2. The samples are stored at -80C
cDNA Reverse Transcription:
1. I use Applied Biosystems High-Capacity cDNA Reverse Transcription Kit.
2. Each sample contains:
4uL RT Buffer, 1.6uL dNTP, 8.4uL RNase-free H2O, 2uL reverse transcriptase and 20uL RNA sample
3. cDNA is stored at -25C
1. I use Life Technologies' Assays on Demand. The ratio for one well is:
1.25uL AOD mix
1.25uL nuclease-free H2O
12.5uL TaqMan Fast Advanced Master Mix
2. cDNA is diluted in nuclease-free water
Thank you for any information. I have a feeling that something is going wrong during the extraction process, or possibly during laser capture. A previous technician was able to get lower Ct values (~24-26 for the genes listed above) using the same protocols, although he was using a different LMD and RT-PCR machine (used same threshold values).
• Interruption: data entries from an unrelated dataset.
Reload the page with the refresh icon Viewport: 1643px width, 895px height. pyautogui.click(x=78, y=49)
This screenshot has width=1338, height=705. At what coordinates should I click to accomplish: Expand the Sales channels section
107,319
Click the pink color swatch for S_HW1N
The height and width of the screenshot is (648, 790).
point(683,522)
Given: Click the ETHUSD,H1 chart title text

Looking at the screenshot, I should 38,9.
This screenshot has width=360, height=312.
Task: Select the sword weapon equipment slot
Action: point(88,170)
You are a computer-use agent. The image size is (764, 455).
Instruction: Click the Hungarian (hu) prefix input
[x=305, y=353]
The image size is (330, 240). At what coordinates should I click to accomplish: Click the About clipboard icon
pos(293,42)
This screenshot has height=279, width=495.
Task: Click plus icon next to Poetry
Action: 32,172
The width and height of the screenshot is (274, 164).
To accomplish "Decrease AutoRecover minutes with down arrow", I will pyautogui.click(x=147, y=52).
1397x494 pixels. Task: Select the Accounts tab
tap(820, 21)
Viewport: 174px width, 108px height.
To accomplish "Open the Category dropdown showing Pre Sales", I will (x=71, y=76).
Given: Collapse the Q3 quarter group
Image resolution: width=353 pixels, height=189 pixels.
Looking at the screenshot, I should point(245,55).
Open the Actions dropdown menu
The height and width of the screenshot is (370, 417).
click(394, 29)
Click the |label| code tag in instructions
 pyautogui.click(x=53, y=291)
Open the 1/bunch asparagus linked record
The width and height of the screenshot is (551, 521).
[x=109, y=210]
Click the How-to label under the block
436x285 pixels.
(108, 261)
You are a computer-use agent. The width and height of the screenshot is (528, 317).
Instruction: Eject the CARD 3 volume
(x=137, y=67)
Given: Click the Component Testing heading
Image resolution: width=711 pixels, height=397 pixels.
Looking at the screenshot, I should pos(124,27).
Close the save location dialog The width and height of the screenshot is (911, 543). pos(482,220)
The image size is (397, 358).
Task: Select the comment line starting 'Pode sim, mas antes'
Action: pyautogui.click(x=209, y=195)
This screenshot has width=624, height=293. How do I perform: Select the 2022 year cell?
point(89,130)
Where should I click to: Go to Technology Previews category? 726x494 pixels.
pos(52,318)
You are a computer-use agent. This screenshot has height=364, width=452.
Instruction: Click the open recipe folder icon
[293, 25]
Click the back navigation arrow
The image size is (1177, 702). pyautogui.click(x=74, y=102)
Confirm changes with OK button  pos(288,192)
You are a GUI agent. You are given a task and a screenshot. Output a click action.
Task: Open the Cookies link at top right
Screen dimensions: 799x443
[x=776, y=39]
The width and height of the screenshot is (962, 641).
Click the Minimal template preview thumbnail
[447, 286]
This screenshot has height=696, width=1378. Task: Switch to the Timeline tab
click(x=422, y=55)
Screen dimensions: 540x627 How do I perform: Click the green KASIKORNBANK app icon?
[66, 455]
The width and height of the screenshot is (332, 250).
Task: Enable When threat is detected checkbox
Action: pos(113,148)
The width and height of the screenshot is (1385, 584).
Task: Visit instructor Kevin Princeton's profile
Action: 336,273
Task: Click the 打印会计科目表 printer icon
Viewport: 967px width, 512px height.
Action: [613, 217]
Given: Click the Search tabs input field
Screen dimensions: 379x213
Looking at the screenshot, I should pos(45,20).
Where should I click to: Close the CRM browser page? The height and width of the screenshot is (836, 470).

Your cDNA reaction seems a likely issue. The volumes do not add up to 40 ul, despite having 4 ul of RT buffer. Also, more than half of your volume is RNA, which is an invitation for reaction inhibitors. If you have even the slightest hint of ethanol in your RNeasy prep final elution, you will be adding lots of it to your RT reaction. I would run this reaction with half as much RNA, and I would be very sure I did the long, high speed, dry spin in a new tube suggested in the RNeasy manual.